## Task details
Write out the records below once more, exactly as they stand.
(Beginning of Data extracts)
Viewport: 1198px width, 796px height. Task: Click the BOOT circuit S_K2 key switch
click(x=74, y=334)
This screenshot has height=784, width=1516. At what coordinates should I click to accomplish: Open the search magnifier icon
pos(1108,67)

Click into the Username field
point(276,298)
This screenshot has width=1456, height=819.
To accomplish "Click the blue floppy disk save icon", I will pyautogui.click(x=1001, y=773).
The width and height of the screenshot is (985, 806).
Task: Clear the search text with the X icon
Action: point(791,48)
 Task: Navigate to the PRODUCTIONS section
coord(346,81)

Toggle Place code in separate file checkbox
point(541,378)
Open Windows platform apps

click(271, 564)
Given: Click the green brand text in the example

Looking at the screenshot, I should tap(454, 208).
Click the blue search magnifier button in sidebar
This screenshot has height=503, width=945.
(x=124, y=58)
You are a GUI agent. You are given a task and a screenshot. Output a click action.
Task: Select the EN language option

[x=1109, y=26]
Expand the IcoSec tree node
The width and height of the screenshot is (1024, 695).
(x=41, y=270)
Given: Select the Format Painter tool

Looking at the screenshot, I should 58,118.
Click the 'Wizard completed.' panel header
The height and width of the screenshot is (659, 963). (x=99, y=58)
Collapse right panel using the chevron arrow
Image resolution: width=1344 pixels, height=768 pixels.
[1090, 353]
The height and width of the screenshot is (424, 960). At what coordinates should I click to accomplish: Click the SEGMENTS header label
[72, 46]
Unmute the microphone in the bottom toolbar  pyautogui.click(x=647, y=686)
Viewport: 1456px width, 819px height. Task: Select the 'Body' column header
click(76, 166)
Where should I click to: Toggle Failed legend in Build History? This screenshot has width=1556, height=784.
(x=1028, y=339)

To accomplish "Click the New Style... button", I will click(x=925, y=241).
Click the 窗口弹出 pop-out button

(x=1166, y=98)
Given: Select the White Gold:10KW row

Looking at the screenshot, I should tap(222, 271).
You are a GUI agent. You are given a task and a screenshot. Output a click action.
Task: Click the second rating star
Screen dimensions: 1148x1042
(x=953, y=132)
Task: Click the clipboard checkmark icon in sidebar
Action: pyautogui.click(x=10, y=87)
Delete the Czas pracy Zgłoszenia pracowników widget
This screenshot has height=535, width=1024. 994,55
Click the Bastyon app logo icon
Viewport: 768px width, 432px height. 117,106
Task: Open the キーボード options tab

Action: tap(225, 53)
(End of Data extracts)
## Result of this task
Viewport: 1198px width, 796px height. Task: Click the BOOT circuit S_K2 key switch
click(x=74, y=334)
This screenshot has height=784, width=1516. At what coordinates should I click to accomplish: Open the search magnifier icon
pos(1108,67)

Click into the Username field
point(276,298)
This screenshot has width=1456, height=819.
To accomplish "Click the blue floppy disk save icon", I will pyautogui.click(x=1001, y=773).
The width and height of the screenshot is (985, 806).
Task: Clear the search text with the X icon
Action: point(791,48)
 Task: Navigate to the PRODUCTIONS section
coord(346,81)

Toggle Place code in separate file checkbox
point(541,378)
Open Windows platform apps

click(271, 564)
Given: Click the green brand text in the example

Looking at the screenshot, I should tap(454, 208).
Click the blue search magnifier button in sidebar
This screenshot has height=503, width=945.
(x=124, y=58)
You are a GUI agent. You are given a task and a screenshot. Output a click action.
Task: Select the EN language option

[x=1109, y=26]
Expand the IcoSec tree node
The width and height of the screenshot is (1024, 695).
(x=41, y=270)
Given: Select the Format Painter tool

Looking at the screenshot, I should 58,118.
Click the 'Wizard completed.' panel header
The height and width of the screenshot is (659, 963). (x=99, y=58)
Collapse right panel using the chevron arrow
Image resolution: width=1344 pixels, height=768 pixels.
[1090, 353]
The height and width of the screenshot is (424, 960). At what coordinates should I click to accomplish: Click the SEGMENTS header label
[72, 46]
Unmute the microphone in the bottom toolbar  pyautogui.click(x=647, y=686)
Viewport: 1456px width, 819px height. Task: Select the 'Body' column header
click(76, 166)
Where should I click to: Toggle Failed legend in Build History? This screenshot has width=1556, height=784.
(x=1028, y=339)

To accomplish "Click the New Style... button", I will click(x=925, y=241).
Click the 窗口弹出 pop-out button

(x=1166, y=98)
Given: Select the White Gold:10KW row

Looking at the screenshot, I should tap(222, 271).
You are a GUI agent. You are given a task and a screenshot. Output a click action.
Task: Click the second rating star
Screen dimensions: 1148x1042
(x=953, y=132)
Task: Click the clipboard checkmark icon in sidebar
Action: pyautogui.click(x=10, y=87)
Delete the Czas pracy Zgłoszenia pracowników widget
This screenshot has height=535, width=1024. 994,55
Click the Bastyon app logo icon
Viewport: 768px width, 432px height. 117,106
Task: Open the キーボード options tab

Action: tap(225, 53)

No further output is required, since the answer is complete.